PNRPU’s AI system closes this gap. Independent tests show stable predictive performance ranging from 88.27% to 92.06%, making it one of the most advanced tools globally for designing roads in extreme geotechnical environments.

Engineering for Extreme Conditions

AI in road engineering is not new, but past projects focused mainly on maintenance tasks—pavement wear assessment, defect detection, or asphalt‑mix optimization. PNRPU’s development represents a leap forward: a shift from monitoring existing structures to designing entirely new ones for harsh conditions.

Globally, no comparable calculation system exists for modeling geosynthetic‑reinforced roads on weak soils with this level of predictive precision. That gives the technology export potential in regions facing similar challenges, including Scandinavia, northern Canada, Alaska, Siberia, and tropical swamp zones.

A History of Innovation

Road building on permafrost in Russia dates back to the Soviet era, relying on conservative design with large safety margins—reliable but costly. By the 1990s and 2000s, Western geosynthetics entered the market, but local methodologies lagged behind. Advances in computational modeling and machine learning in the 2010s made high‑resolution simulation feasible.

Early neural‑network applications focused on predicting road degradation. With expanding datasets and computing power, engineers can now model structural behavior under dynamic loads. PNRPU’s work marks a decisive shift from diagnostics to design, signaling a digital transformation of civil engineering.

Toward a Logistics Revolution

If implemented at scale, PNRPU’s system could transform logistics across Russia’s remote regions.

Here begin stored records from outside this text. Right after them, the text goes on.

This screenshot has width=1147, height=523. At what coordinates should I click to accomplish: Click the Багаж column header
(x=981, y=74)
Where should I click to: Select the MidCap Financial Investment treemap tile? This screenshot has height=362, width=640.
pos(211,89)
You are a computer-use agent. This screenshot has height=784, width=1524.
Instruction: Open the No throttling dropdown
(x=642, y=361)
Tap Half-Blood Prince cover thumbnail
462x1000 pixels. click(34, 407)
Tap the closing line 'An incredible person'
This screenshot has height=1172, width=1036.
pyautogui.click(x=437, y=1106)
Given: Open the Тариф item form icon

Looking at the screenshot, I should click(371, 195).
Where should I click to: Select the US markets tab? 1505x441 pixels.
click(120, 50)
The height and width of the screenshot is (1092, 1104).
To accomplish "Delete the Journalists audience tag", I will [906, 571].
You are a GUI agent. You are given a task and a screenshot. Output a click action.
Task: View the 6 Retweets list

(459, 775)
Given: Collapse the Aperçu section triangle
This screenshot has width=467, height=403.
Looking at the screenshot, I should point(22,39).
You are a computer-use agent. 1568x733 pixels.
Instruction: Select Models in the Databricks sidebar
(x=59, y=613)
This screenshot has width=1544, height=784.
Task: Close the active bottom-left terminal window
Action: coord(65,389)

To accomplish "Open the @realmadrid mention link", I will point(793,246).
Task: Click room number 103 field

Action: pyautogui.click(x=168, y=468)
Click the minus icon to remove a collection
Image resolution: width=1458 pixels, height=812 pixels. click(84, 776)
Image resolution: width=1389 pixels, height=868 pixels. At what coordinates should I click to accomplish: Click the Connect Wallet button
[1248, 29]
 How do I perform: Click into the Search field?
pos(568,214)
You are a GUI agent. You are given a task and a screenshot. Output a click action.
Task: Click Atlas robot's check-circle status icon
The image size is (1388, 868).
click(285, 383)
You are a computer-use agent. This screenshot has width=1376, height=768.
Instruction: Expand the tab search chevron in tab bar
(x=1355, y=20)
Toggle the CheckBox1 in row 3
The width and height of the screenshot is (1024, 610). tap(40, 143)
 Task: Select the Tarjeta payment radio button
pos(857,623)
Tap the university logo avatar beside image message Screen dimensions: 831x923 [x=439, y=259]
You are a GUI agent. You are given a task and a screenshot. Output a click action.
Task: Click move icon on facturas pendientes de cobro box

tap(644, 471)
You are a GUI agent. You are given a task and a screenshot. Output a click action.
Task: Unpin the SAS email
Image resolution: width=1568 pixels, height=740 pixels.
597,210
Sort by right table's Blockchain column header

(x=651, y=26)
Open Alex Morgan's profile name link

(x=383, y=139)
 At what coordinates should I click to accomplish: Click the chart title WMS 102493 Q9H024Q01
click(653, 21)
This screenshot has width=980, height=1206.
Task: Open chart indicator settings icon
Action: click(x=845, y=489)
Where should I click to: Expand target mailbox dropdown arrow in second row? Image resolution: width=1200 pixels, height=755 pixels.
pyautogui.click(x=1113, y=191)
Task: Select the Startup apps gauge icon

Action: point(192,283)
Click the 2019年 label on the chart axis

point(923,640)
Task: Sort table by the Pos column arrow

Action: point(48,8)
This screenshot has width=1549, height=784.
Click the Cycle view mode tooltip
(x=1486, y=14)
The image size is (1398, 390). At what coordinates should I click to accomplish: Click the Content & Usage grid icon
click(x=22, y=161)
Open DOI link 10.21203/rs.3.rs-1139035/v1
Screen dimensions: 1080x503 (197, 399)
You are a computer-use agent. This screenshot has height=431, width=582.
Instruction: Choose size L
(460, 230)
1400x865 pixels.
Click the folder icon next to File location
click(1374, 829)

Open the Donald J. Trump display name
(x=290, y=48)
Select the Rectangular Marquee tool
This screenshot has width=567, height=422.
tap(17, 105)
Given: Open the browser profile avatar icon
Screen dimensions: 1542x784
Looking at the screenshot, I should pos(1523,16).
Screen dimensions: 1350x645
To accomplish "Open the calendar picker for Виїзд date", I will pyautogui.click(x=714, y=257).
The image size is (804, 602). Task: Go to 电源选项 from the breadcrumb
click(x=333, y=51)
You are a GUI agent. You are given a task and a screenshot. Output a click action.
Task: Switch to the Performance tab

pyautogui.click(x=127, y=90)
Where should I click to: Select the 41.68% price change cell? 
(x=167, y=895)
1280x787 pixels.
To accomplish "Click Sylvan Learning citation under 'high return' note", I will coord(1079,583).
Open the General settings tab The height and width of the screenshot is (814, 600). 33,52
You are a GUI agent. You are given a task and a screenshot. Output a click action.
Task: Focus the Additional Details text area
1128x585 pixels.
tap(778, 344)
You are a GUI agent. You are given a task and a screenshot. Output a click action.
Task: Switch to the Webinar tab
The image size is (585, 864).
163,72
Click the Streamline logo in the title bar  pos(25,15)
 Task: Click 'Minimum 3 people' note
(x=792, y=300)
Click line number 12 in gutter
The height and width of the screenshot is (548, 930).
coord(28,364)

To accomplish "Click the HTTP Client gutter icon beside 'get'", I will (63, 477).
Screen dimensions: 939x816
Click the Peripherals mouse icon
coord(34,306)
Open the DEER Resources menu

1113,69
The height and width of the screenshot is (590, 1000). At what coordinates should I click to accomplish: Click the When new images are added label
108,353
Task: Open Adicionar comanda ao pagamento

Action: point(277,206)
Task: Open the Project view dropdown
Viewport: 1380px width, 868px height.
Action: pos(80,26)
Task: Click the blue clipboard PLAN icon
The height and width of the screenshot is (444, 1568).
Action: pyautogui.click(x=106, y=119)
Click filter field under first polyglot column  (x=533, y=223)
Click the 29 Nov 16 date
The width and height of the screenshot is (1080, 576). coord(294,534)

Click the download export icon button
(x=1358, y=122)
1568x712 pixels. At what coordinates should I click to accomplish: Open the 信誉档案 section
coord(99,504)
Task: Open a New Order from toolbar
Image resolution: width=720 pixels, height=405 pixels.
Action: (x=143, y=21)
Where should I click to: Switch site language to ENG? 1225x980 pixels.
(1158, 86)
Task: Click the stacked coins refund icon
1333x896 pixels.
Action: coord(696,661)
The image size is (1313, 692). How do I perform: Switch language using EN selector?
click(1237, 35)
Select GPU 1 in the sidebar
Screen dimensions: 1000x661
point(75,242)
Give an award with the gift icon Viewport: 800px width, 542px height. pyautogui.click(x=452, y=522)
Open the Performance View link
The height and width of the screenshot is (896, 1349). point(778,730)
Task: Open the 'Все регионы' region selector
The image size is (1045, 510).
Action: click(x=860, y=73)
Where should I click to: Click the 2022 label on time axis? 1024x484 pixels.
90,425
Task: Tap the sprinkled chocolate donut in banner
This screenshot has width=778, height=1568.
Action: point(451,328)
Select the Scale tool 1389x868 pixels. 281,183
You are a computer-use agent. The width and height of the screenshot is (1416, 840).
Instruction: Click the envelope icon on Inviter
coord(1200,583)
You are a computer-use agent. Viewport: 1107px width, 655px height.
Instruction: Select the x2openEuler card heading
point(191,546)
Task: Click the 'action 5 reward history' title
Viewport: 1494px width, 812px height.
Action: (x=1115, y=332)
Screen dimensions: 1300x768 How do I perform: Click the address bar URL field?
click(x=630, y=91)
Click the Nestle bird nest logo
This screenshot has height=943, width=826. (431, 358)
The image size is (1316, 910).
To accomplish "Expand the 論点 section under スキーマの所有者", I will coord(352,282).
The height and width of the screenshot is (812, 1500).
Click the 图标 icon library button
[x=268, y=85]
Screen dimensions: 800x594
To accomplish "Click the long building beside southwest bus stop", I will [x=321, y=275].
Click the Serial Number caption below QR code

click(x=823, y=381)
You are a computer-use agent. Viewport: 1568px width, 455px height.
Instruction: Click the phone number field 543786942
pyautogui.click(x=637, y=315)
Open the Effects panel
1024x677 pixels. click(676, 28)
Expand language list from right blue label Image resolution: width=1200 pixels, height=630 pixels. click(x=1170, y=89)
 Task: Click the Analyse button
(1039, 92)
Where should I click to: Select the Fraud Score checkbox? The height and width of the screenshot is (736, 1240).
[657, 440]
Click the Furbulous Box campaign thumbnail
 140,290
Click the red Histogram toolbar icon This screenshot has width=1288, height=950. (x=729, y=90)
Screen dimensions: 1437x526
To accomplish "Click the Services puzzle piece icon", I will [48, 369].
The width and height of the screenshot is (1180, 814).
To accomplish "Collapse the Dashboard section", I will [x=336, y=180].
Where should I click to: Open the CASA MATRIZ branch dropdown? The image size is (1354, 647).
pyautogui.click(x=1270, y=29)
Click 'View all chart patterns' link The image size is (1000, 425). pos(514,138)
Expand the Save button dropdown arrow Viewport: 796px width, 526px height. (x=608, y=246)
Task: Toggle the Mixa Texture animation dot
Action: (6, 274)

More affordable, resilient all‑season roads would make timber extraction economically viable in previously inaccessible areas, lowering transportation costs and reducing the price of downstream products—from construction materials to consumer goods.

The wider economic effects include new jobs in remote areas, stronger regional infrastructure, and more efficient use of national forest resources. At a strategic level, the project reflects a broader transition to AI‑assisted engineering, where machine learning becomes a co‑author of infrastructure solutions.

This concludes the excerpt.